Academy Award-nominated writer Tony McNamara (The Favourite) on developing The Great from a play to a feature to the TV series, working with US studios, writing process and more.

Tony McNamara on the set of The GreatTony McNamara on the set of The Great

Not many who watch The Great would immediately realise its Australian origins.

It’s a fair oversight, considering it’s an irreverent take on 18th century Russia, was filmed in Europe, and stars Elle Fanning as a young Catherine the Great. But the 10-part Hulu TV series, streaming locally on Stan and just renewed for a second second, is the brainchild of Tony McNamara, the Australian writer who worked on Doctor Doctor, Puberty Blues and Love My Way before earning an Academy Award nomination for co-writing the screenplay for The Favourite.

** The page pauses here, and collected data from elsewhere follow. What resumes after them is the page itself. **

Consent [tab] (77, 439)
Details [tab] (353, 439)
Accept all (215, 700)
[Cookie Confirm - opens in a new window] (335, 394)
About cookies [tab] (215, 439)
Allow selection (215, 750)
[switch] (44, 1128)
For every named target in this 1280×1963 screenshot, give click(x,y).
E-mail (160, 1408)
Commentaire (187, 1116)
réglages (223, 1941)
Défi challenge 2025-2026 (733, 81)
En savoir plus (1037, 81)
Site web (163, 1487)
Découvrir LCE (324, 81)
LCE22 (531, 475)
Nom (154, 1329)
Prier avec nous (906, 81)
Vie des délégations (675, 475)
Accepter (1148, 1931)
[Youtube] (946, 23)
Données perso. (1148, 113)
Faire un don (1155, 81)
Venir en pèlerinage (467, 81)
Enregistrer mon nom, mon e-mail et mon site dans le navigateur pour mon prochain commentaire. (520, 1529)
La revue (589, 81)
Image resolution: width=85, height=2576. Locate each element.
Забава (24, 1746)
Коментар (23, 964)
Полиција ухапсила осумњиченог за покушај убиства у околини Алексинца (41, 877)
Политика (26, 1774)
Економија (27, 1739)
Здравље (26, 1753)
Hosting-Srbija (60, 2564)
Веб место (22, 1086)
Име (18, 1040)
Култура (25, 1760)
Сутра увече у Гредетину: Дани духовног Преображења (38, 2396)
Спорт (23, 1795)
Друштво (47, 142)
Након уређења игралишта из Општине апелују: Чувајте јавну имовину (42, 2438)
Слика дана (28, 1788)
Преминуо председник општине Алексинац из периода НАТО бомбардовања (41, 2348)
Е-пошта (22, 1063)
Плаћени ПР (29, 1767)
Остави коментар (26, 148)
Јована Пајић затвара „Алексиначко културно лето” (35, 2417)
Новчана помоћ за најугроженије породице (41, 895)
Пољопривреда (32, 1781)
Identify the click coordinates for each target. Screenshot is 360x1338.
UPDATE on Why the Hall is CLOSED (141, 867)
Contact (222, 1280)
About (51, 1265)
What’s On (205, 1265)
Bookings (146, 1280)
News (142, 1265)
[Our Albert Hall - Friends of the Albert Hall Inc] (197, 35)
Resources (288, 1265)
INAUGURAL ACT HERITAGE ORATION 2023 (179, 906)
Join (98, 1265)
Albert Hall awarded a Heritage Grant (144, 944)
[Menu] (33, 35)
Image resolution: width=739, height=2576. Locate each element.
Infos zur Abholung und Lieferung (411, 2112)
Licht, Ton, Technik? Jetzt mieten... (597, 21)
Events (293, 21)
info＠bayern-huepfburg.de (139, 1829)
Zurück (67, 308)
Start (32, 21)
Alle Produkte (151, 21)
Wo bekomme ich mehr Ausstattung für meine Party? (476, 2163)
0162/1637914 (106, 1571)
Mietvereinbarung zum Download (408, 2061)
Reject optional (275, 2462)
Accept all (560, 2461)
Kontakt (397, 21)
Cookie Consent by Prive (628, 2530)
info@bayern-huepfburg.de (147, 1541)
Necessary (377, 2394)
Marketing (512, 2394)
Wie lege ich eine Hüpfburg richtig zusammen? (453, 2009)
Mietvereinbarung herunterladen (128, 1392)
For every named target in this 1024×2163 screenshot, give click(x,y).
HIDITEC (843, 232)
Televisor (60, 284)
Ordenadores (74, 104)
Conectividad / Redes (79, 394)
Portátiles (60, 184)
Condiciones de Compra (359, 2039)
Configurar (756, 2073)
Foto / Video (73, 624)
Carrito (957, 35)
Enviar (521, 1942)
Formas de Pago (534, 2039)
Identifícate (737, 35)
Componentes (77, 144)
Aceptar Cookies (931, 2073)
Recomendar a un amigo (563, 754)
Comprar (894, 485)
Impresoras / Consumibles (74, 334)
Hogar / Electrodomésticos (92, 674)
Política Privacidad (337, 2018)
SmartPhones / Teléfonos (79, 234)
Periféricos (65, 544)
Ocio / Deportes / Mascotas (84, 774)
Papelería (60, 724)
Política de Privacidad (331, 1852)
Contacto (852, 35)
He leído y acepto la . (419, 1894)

In fact, the TV series The Great, which McNamara is creator, showrunner, and executive producer on, actually started out as a Sydney Theatre Company play in 2008. McNamara, who wrote the play, developed the story over a number of years with producer Marian Macgowan. The original intention was to make it a feature film (more on that later), with the project receiving three rounds of development funding from Screen Australia.

(Fun fact: Production Designer Fiona Crombie, who was also nominated for an Academy Award for The Favourite, designed the sets of The Great at Sydney Theatre Company. Both Crombie and McNamara also worked on Disney’s upcoming movie Cruella.)

The Australian connection doesn’t stop there. Once The Great was re-written as a pilot TV script and pitched to US networks in 2018, Hulu commissioned a pilot episode and then a series. The writers’ room for The Great took place in NSW, and the team of writers who brought it to life also included Australians Gretel Vella and Amelia Roper. 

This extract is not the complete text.